Para ele, “o não preenchimento de forma adequada do quesito ‘raça/cor da pele’ reflete a falta de prioridade que a produção sobre esse tipo de informação tem, o que em si demonstra a atuação do racismo estrutural, que permeia nossa sociedade”.
Para Ana Paula Nunes, a maneira mais eficaz de mudar a precariedade da sistematização dos dados é fazer valer a Portaria nº 344, de 1º de fevereiro de 2017, que dispõe sobre a inclusão e o preenchimento do quesito “raça/cor” nos formulários de sistema de informação em saúde do SUS. Nunes é professora de epidemiologia e bioestatística da Universidade Federal dos Vales do Jequitinhonha e Mucuri (UFVJM) e membro do GT Racismo e Saúde da Abrasco.
“E, além disso, assumir o compromisso e a responsabilidade de monitorar adequadamente as iniquidades raciais, inclusive, capacitando os profissionais de saúde sobre a importância e a necessidade de preenchimento dessa variável com vistas à redução dessas iniquidades em saúde”, disse a pesquisadora.
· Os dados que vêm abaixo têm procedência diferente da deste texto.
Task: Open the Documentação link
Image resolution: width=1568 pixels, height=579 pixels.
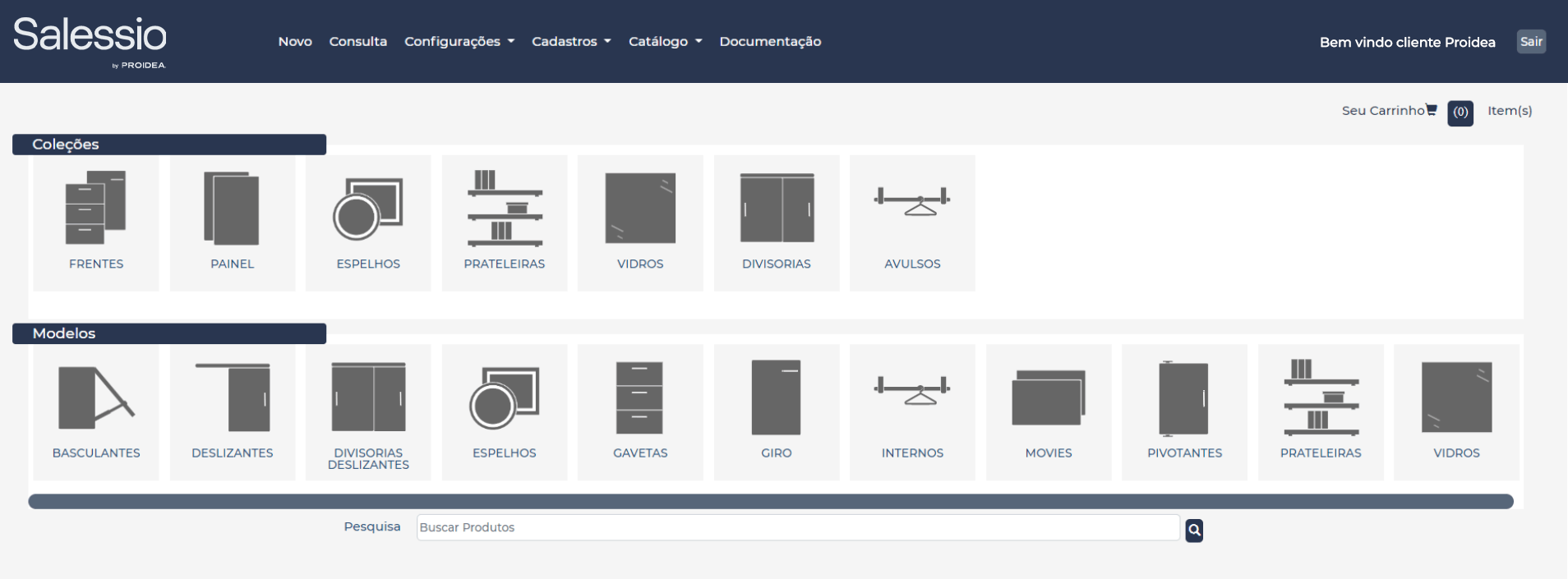Action: coord(770,42)
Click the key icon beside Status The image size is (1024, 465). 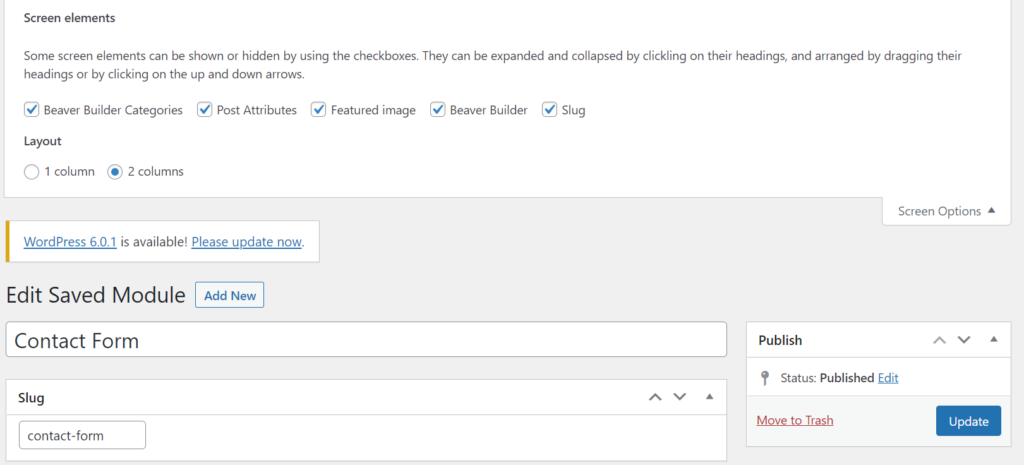pos(765,378)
Um outro estudo do Instituto Pólis demonstrou que os negros – pretos e pardos, de acordo com a denominação do Instituto Brasileiro de Geografia e Estatística (IBGE) – morrem mais do que brancos em decorrência da covid-19 no Brasil. A taxa de óbitos por covid-19 entre negros somente na capital paulista foi de 172/100 mil habitantes, enquanto para brancos foi de 115 óbitos/100 mil habitantes.
Na mesma linha, uma reportagem da Agência Pública de março deste ano apontou para a discrepância entre brancos e negros vacinados: 3,2 milhões de pessoas que se declararam brancas receberam a primeira dose do imunizante contra o novo coronavírus. Já entre os negros, esse número cai para 1,7 milhão.